La mitose progresse ensuite vers la métaphase, où l'appareil fusiforme réorganise les chromosomes de sorte qu'ils soient orientés de manière similaire en une rangée fixe le long de l'équateur de la cellule. Au cours de l’anaphase, les microtubules fixés par le kinétochore se raccourcissent. Et les chromatides sœurs, maintenant appelées individuellement chromosomes, sont séparées. Celles-ci et d’autres dynamiques des microtubules allongent également la cellule. Enfin, les chromosomes atterrissent sur des côtés cellulaires opposés pendant la télophase. Et l’appareil à broche se dissout. Le matériel génétique se relâche et deux enveloppes nucléaires, une autour de chaque ensemble de chromosomes, apparaissent. Au cours de la télophase, un processus distinct, qui n’est pas techniquement une étape de la mitose, appelé cytokinèse, divise également la cellule. Ainsi, le résultat final de la mitose est une paire de cellules génétiquement identique à leur précurseur.

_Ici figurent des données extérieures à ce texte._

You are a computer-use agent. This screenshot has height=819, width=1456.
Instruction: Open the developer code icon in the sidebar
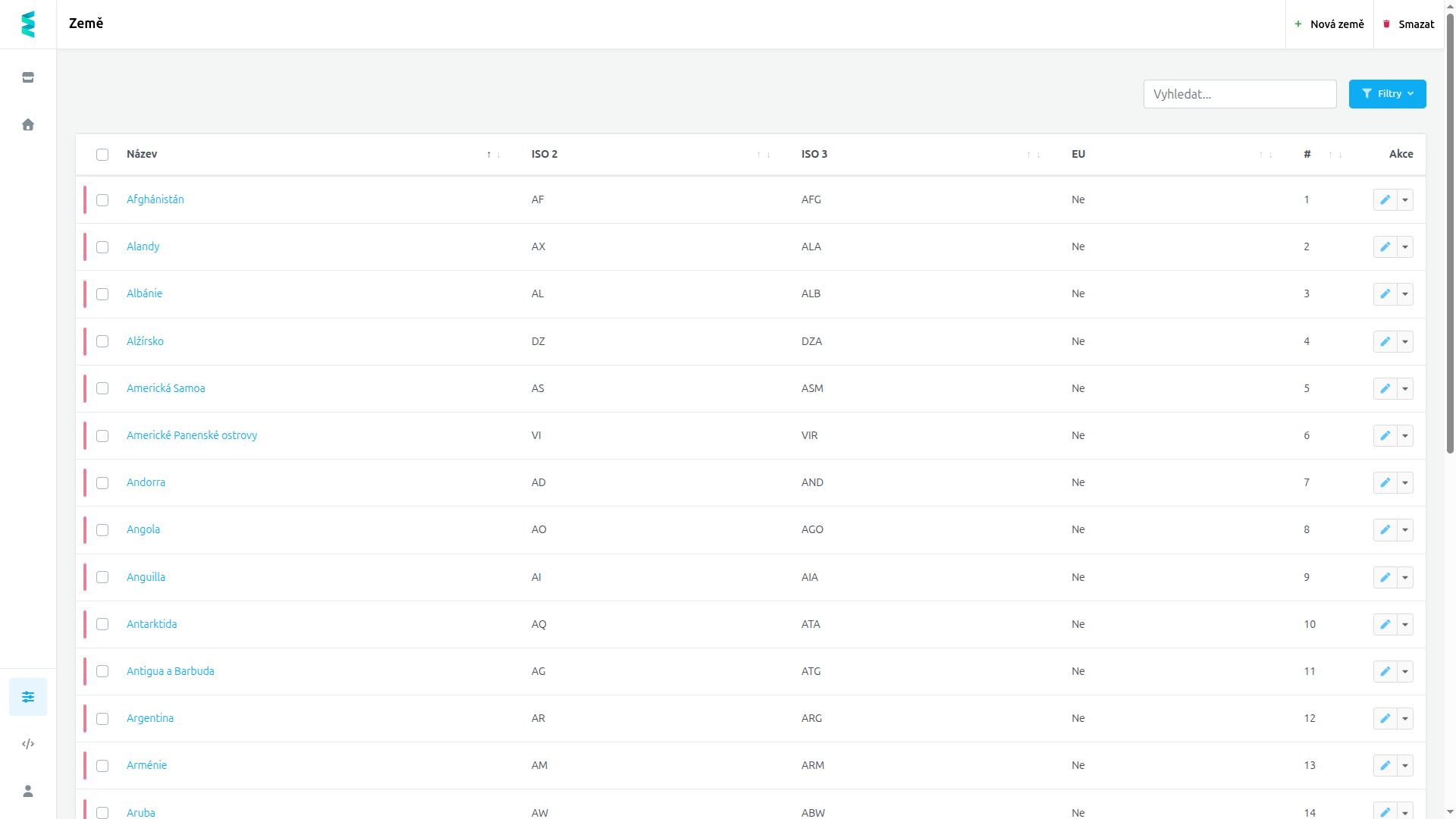coord(28,744)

Malheureusement, les mutations peuvent endommager les gènes contrôlant la régulation du cycle cellulaire, ce qui conduit à ce que la division cellulaire se déroule sans contrôle. Dans ce cas, chaque division cellulaire successive produit des cellules filles avec encore plus de dommages... et la régulation défectueuse de la croissance conduit finalement à la formation de masses cellulaires appelées tumeurs.
Dans cet atelier, vous allez examiner les différentes étapes de la mitose à l’aide de cellules de pointe de racine d’oignon. Et puis examinez ce qui se passe lorsque le contrôle du cycle cellulaire est perdu.